## Start Listed records

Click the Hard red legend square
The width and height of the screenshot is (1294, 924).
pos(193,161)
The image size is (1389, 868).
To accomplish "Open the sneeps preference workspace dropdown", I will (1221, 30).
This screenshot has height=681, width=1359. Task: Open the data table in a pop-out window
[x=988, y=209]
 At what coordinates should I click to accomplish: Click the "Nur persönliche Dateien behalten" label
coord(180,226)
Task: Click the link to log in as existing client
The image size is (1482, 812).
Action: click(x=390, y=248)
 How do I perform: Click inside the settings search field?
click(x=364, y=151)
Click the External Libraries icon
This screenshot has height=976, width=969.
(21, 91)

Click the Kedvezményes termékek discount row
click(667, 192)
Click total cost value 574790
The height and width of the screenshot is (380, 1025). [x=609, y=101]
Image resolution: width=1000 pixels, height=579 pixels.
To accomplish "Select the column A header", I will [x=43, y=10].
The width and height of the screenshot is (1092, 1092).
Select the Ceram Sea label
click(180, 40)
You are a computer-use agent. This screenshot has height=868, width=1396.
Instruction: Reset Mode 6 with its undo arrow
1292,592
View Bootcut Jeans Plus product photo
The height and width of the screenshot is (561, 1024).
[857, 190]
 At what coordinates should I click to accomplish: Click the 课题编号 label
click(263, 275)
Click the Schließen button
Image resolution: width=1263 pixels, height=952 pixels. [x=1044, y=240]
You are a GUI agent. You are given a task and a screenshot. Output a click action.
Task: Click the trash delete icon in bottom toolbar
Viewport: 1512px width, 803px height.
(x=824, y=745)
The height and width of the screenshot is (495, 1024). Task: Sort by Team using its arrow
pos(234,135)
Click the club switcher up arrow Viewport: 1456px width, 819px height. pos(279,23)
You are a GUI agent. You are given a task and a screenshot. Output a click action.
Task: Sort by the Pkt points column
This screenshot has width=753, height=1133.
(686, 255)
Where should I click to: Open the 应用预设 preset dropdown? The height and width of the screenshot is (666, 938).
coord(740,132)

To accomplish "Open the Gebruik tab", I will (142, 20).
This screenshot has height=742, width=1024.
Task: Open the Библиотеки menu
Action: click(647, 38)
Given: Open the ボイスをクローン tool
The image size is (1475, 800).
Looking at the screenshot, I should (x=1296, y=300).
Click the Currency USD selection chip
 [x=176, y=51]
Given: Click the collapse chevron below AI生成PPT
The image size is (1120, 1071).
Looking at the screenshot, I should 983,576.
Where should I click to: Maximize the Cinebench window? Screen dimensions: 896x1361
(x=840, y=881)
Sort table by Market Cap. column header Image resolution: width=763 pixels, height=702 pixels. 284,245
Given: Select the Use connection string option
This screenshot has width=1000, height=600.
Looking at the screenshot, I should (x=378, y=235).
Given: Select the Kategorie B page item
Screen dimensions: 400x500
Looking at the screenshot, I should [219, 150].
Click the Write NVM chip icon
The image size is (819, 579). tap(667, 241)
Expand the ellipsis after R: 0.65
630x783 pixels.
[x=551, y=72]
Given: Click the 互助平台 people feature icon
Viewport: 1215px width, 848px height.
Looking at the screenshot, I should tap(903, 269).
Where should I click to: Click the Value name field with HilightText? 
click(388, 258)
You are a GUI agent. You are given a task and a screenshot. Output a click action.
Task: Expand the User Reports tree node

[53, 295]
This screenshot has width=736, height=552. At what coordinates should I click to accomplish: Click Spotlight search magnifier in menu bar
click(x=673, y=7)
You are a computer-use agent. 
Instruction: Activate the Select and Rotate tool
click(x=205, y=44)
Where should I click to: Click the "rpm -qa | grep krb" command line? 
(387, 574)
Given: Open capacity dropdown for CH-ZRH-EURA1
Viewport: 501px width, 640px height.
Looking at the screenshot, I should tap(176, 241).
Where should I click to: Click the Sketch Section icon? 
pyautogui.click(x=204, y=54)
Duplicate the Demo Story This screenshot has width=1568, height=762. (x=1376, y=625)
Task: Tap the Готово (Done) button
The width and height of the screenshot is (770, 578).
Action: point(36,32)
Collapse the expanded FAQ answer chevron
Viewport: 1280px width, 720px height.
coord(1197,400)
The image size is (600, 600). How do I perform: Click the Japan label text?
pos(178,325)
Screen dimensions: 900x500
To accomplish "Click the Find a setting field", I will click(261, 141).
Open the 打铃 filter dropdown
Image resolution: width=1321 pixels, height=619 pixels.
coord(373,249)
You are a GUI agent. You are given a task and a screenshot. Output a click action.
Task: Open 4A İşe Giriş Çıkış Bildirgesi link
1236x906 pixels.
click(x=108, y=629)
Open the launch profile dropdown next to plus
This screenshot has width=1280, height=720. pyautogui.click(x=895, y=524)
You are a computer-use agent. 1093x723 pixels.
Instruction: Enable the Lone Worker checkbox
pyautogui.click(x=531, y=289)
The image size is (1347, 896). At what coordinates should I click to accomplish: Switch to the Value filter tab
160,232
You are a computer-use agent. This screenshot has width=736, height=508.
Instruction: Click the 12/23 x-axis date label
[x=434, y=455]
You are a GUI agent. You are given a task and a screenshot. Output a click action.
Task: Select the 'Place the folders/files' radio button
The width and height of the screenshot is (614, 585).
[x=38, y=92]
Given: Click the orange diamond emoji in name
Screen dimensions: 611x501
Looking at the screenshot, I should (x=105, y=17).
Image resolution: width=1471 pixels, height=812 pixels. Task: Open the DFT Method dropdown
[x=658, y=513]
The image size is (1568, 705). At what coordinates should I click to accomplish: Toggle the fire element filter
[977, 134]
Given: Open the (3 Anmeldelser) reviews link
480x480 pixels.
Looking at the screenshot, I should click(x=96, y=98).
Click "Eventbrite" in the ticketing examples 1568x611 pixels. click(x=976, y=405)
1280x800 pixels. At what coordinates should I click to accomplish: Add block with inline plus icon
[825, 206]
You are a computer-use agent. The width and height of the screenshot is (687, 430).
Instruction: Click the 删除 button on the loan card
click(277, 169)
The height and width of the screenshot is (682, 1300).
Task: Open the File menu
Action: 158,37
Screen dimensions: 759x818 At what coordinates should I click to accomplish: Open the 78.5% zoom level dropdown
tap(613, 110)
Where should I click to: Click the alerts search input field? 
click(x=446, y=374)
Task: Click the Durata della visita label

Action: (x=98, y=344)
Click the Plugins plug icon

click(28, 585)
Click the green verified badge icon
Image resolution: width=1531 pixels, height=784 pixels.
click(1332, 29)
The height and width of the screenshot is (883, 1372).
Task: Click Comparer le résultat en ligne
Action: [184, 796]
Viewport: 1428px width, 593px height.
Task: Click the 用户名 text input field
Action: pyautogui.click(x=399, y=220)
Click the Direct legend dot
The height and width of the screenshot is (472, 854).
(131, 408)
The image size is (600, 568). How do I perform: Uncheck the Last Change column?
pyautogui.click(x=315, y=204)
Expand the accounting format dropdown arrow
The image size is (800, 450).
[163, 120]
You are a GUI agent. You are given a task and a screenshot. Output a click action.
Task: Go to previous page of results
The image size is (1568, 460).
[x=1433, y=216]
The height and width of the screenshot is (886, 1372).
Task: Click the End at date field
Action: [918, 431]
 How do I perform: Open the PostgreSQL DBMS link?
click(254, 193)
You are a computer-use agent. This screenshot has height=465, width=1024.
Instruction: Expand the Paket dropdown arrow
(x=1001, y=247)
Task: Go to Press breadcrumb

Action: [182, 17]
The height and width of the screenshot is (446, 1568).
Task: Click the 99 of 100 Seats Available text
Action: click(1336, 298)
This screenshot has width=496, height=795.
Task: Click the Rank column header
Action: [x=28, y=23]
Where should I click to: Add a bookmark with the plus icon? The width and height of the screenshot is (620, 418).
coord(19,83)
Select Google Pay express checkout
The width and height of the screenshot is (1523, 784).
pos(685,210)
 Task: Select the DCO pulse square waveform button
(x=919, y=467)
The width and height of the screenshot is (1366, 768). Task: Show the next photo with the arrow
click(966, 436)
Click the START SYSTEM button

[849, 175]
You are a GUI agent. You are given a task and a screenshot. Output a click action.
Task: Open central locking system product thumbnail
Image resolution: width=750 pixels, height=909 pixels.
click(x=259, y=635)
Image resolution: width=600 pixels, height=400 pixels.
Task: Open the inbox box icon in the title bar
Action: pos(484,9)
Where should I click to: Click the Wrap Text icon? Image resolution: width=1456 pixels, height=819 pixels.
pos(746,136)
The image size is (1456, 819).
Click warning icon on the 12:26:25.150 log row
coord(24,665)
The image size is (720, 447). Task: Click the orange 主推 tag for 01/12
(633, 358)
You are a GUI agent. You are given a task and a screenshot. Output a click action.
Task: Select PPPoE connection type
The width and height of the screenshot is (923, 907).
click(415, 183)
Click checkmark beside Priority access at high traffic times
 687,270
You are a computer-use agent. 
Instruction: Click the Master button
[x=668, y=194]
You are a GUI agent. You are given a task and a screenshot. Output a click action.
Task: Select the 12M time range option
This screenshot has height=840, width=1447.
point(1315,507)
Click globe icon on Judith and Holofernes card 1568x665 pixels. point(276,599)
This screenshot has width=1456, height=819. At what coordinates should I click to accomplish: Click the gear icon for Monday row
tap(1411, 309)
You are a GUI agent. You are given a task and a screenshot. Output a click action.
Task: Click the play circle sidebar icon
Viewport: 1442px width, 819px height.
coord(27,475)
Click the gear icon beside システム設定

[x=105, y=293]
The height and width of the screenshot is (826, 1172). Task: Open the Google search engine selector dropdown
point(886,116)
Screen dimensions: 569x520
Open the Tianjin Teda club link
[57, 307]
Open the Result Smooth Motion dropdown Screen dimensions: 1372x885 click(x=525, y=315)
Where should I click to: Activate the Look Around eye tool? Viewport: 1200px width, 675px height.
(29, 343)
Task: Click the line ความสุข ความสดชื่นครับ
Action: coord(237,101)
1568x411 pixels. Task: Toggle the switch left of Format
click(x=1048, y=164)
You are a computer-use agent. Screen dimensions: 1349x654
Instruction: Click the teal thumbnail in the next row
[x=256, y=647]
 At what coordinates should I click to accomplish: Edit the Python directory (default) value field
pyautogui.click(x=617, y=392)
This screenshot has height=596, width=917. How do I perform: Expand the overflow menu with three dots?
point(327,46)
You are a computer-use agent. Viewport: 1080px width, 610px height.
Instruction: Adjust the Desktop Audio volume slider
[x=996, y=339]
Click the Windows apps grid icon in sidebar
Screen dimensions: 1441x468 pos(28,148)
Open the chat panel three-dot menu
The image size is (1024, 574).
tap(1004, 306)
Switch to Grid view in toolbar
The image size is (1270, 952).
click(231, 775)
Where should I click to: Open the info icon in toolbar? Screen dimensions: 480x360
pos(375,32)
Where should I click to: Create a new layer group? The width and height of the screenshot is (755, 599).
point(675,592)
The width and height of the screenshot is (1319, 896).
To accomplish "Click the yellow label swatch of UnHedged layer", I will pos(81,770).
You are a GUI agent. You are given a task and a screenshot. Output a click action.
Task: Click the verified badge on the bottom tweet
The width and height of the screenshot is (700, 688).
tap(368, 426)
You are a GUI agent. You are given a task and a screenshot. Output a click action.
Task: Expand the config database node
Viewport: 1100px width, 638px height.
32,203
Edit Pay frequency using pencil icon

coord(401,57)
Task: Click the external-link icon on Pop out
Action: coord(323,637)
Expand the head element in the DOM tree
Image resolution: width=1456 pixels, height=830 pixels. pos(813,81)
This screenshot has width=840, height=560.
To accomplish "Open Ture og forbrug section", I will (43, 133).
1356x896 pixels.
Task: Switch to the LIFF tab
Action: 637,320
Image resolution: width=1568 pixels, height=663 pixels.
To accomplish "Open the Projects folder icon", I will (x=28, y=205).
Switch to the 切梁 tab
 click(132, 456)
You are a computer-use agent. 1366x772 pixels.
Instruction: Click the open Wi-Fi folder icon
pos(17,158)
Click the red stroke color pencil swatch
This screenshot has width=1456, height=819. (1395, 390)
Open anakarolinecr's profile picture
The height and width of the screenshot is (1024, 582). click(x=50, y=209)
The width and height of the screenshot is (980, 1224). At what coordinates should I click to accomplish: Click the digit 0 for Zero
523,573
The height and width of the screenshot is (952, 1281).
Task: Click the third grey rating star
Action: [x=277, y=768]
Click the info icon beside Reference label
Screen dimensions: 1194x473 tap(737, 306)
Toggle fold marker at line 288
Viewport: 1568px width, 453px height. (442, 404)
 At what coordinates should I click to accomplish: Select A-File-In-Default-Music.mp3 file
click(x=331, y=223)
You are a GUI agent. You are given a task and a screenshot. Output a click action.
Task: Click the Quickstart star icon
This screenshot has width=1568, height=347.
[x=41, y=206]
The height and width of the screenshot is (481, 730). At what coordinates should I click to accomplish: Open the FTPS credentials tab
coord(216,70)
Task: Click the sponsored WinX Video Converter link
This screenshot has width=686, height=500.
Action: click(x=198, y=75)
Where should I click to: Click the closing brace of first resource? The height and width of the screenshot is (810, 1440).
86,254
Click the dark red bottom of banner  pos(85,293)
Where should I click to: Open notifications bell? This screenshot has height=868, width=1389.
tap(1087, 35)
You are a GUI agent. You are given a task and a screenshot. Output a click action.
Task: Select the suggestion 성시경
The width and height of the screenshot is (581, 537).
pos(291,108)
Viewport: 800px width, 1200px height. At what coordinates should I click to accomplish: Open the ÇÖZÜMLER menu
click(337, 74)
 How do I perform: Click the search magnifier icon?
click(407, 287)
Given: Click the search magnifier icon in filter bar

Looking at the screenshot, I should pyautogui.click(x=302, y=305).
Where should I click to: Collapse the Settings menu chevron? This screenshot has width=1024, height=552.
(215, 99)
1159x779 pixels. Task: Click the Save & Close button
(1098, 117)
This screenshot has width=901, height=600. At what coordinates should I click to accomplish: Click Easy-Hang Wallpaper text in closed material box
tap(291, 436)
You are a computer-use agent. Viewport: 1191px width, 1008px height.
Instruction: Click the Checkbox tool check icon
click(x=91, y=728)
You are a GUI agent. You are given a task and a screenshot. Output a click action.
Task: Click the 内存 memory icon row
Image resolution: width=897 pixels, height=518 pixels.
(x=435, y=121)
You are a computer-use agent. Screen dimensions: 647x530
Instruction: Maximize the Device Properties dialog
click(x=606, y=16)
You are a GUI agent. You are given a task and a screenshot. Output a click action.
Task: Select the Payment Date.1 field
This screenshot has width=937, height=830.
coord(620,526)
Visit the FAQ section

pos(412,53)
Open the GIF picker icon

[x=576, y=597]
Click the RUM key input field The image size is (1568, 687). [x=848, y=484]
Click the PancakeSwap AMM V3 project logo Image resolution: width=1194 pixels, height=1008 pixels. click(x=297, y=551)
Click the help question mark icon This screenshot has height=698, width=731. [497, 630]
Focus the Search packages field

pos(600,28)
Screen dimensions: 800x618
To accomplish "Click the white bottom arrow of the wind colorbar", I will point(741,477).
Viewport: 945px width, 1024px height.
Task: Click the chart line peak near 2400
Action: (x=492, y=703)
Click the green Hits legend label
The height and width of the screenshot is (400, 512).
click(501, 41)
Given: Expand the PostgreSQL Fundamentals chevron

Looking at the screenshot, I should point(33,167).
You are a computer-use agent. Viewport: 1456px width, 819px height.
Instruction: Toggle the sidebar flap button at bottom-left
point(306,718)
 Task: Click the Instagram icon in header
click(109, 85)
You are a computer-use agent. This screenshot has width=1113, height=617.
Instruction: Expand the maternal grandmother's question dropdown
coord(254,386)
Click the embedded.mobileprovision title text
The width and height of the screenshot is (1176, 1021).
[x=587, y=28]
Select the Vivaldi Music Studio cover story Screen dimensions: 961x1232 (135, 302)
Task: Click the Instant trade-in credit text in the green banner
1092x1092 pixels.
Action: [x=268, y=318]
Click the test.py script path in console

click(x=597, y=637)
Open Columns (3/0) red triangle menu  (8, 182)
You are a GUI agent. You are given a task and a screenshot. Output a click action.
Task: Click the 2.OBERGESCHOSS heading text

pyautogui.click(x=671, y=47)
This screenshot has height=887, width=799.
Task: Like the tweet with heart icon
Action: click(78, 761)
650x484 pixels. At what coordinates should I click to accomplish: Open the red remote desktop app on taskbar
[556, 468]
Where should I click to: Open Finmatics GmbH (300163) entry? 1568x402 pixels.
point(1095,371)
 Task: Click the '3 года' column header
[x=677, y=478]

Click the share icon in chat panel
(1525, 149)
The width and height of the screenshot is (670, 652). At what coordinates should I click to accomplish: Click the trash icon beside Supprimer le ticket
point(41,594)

## End Listed records

Copy out word for word the part of the data that opens with the line containing "Click checkmark beside" and closes with the line containing "Click globe icon".

Response to this exercise:
Click checkmark beside Priority access at high traffic times
 687,270
You are a computer-use agent. 
Instruction: Click the Master button
[x=668, y=194]
You are a GUI agent. You are given a task and a screenshot. Output a click action.
Task: Select the 12M time range option
This screenshot has height=840, width=1447.
point(1315,507)
Click globe icon on Judith and Holofernes card 1568x665 pixels. point(276,599)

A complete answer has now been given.